#### WHAT THE TASK ASKS
Say how many lines of the listing below hold the string "each", and say nothing else.

#### RECORDS TO PROCESS

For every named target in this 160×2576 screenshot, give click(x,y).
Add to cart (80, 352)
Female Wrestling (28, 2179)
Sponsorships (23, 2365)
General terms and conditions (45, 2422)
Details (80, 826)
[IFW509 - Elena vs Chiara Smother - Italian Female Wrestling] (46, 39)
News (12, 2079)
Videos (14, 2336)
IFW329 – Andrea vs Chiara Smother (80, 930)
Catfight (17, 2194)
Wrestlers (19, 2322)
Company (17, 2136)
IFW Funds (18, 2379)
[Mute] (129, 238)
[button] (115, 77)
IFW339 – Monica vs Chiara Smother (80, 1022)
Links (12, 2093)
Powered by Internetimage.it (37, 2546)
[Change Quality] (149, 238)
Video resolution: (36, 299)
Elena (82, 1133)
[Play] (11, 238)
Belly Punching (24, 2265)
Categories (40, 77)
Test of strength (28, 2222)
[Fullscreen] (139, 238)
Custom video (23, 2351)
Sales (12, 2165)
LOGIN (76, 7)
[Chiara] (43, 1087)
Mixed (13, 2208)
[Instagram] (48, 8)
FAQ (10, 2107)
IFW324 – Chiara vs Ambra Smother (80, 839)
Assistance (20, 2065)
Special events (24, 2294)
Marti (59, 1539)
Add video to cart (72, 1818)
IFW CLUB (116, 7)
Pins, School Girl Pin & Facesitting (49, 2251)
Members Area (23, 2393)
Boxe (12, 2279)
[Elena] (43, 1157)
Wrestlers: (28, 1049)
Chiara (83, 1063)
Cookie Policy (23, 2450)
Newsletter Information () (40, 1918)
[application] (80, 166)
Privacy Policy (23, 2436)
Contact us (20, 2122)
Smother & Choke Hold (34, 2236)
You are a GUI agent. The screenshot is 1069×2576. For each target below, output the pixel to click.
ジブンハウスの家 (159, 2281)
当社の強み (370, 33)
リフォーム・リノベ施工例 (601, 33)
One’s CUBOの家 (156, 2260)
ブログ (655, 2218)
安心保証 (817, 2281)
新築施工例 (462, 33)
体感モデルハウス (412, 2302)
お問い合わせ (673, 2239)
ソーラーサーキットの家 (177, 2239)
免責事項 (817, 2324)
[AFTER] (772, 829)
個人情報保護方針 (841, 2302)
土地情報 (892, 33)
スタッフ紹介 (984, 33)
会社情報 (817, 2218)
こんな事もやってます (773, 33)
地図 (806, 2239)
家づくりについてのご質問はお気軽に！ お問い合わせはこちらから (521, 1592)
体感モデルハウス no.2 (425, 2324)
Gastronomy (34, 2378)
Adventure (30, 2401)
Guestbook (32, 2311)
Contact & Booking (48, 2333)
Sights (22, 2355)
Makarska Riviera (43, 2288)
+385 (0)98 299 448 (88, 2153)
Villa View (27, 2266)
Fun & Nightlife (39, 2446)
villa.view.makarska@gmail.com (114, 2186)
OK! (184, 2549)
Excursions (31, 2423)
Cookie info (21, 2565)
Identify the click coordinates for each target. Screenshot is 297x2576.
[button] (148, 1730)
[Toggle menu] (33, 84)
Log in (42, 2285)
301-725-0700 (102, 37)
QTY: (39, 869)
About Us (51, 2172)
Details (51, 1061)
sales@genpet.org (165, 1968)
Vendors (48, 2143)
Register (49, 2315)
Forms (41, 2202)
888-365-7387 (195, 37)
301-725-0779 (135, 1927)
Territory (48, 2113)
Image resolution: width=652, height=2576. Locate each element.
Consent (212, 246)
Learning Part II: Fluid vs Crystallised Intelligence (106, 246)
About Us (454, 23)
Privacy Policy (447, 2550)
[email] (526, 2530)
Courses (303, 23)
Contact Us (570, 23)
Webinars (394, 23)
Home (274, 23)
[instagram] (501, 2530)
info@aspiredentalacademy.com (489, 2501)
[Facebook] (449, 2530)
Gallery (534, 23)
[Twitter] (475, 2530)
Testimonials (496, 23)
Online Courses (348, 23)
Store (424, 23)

#### FINAL ANSWER
3